Gorbachev greets us affably. In his welcoming remarks he speaks mostly of his political successes, and literary, therefore commercial, ones. His book on perestroika has sold extraordinarily well: five million copies worldwide. In one year it has brought him $800,000, which means that in spite of everything his message is getting through. In my response I try to lighten the tension in the room by asking him three questions:

First, why is it that each time we meet it is always in an atmosphere of drama? (He smiles.)

Second, you are a writer, so am I. You are a Nobel laureate, so am I. Why are your books best-sellers and mine are not? (At last, he laughs.)

Third: First you became president, then you received the Nobel Prize. Would a reverse pattern be conceivable for me? (Here he laughs loudly and says: “I don’t advise it.”)

I go over the subjects that preoccupy us: ethnic hatred, religious fanaticism, the nuclear menace, the future of the regime, relations with Israel, anti-Semitism.
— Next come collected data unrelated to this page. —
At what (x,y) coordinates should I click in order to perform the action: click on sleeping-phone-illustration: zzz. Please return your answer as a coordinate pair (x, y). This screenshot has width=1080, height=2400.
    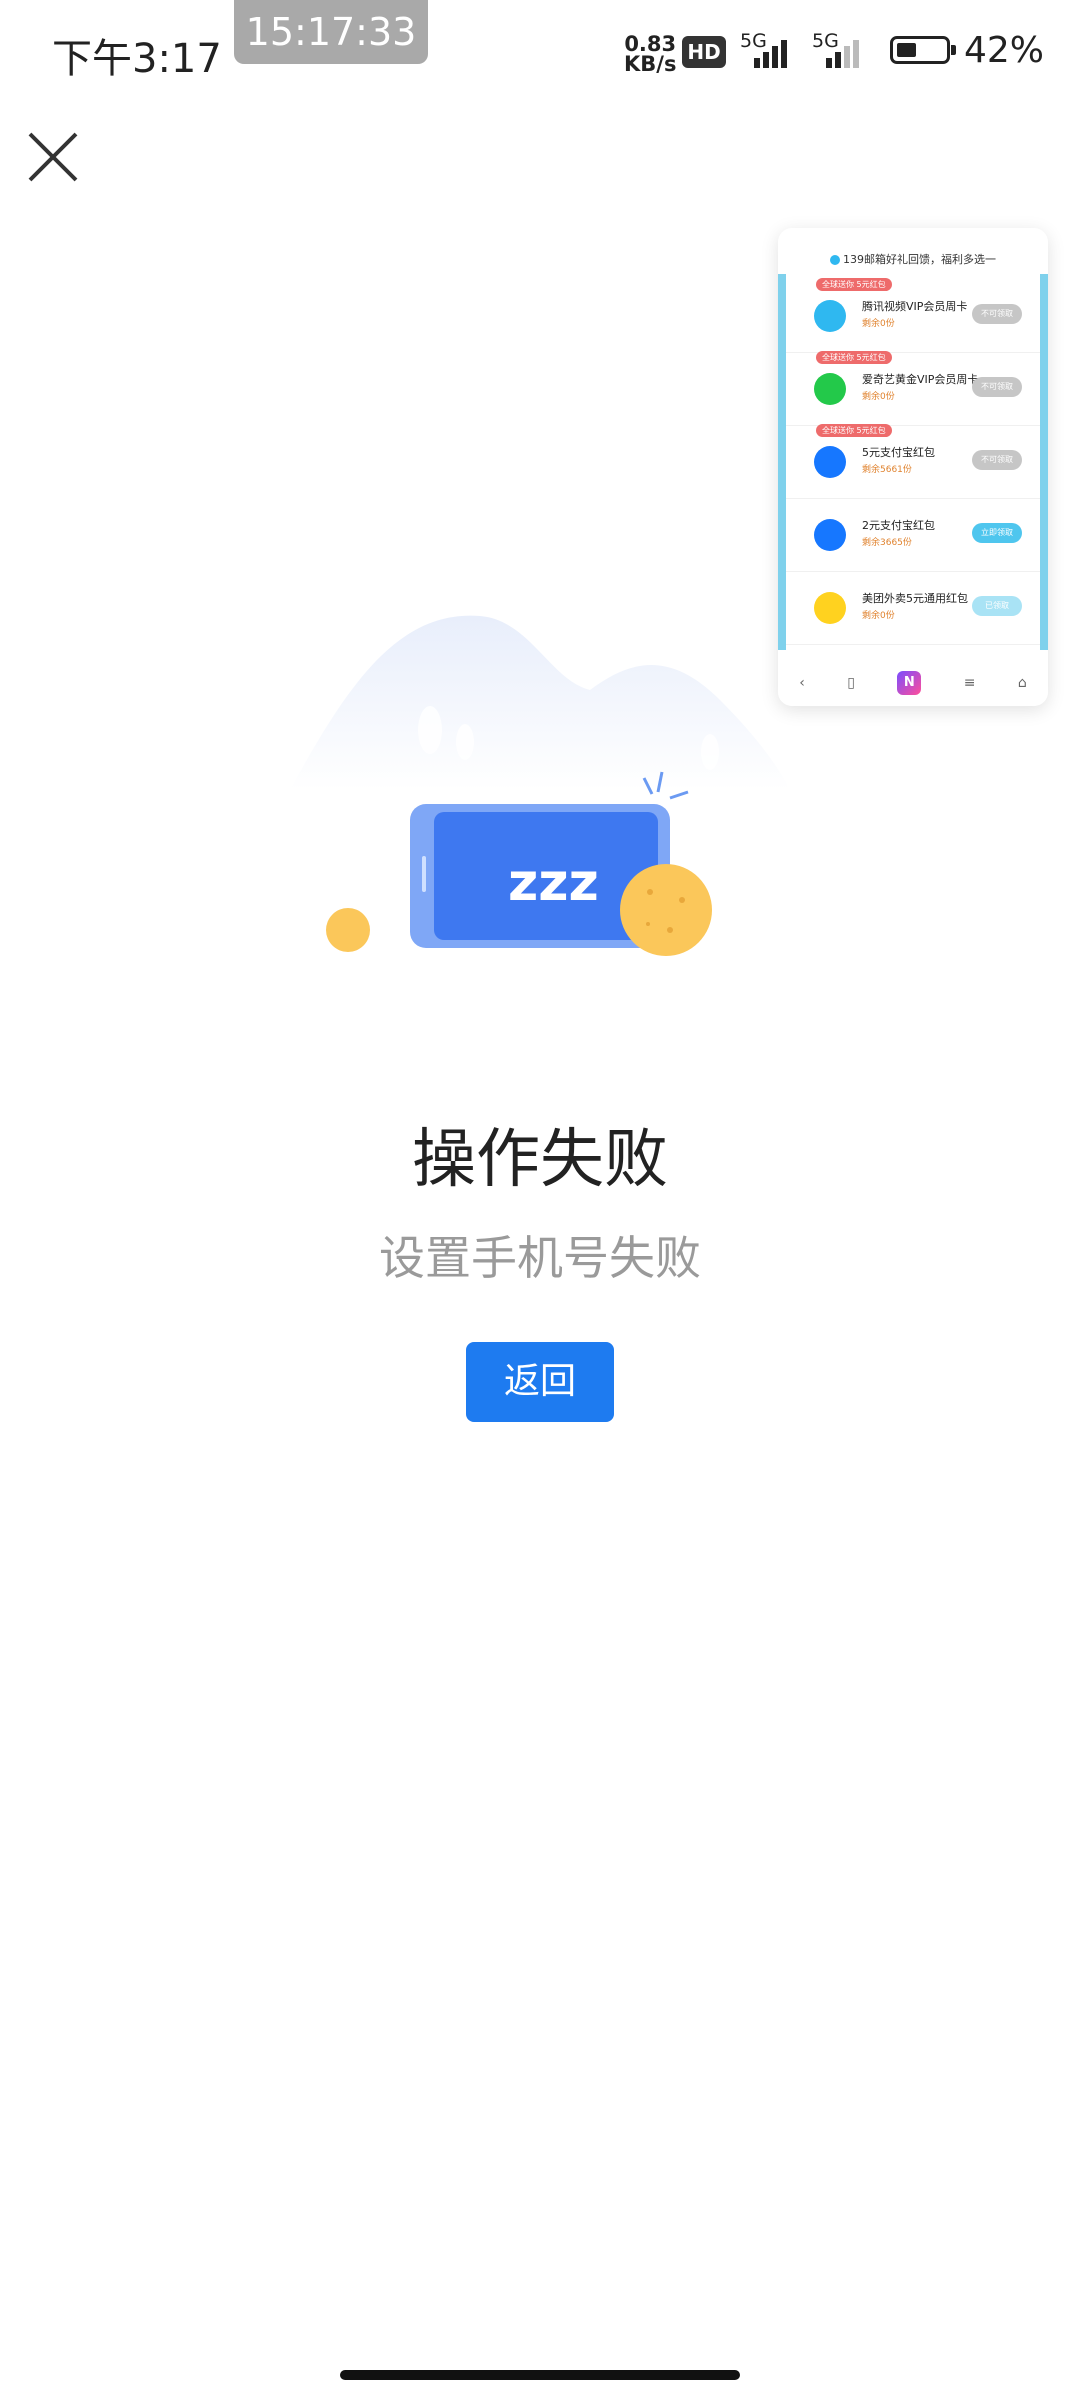
    Looking at the image, I should click on (540, 786). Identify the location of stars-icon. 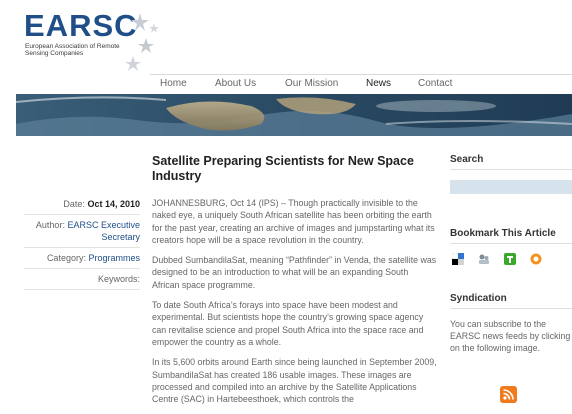
(142, 42).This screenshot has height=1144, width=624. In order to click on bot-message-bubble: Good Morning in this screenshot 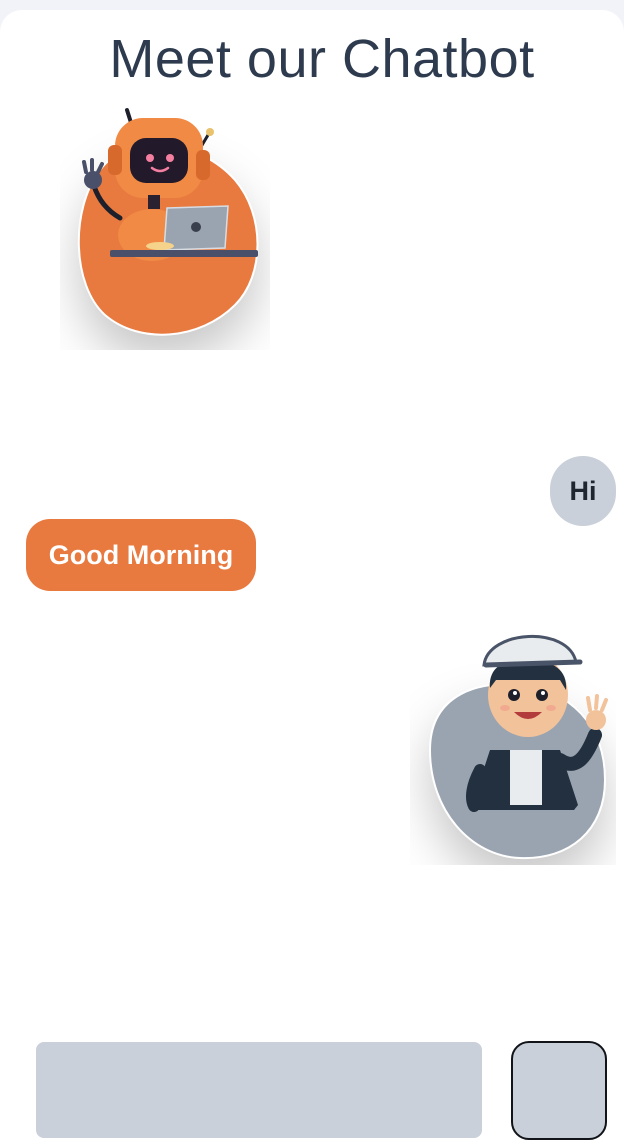, I will do `click(141, 555)`.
I don’t conceal that I have met with Jews from Leningrad, Kiev, and other places who all live in anguish. He tries to reassure us. His answers are frank, unvarnished. Israel? He is happy to have renewed diplomatic relations with the Jewish state.
Pamyat
and anti-Semitism? In the past two years the situation has improved.

We were the last foreign visitors he received in the Kremlin as president of the USSR.

I was to see him a third time, six months later, in Haifa, where he had come to receive a humanitarian prize from the Technion Institute. The Soviet ambassador is to make a speech but excuses himself on Boris Yeltsin’s orders, or so we are given to understand.

Gorbachev is now an ordinary citizen without rank or title and no longer represents anything, except perhaps his vision of a liberated
world.
Sic transit gloria mundi
. He reminds me of Winston Churchill after his defeat at the polls in 1945. But Churchill was a great orator, and you couldn’t say that about Gorbachev. Also, Churchill had saved the world from Fascism. Had Gorbachev saved it from Communism? History will judge. In rereading these notes in 1996, I find myself thinking of the resurgence of the Communist party in Russia and other countries of Central Europe. Still, as we watch the successor of Stalin, Khrushchev, and Brezhnev, surrounded by Israeli flags flapping in the twilight, standing at attention as
Hatikva
is sung, all of us in the crowd cannot help but feel the winds of history. Surprised at first but then visibly pleased to see me again, he falls into my arms and kisses me on both cheeks. To his wife, Raissa, who doesn’t understand, he explains: “My last visitor in the Kremlin, do you remember? He’s the one.”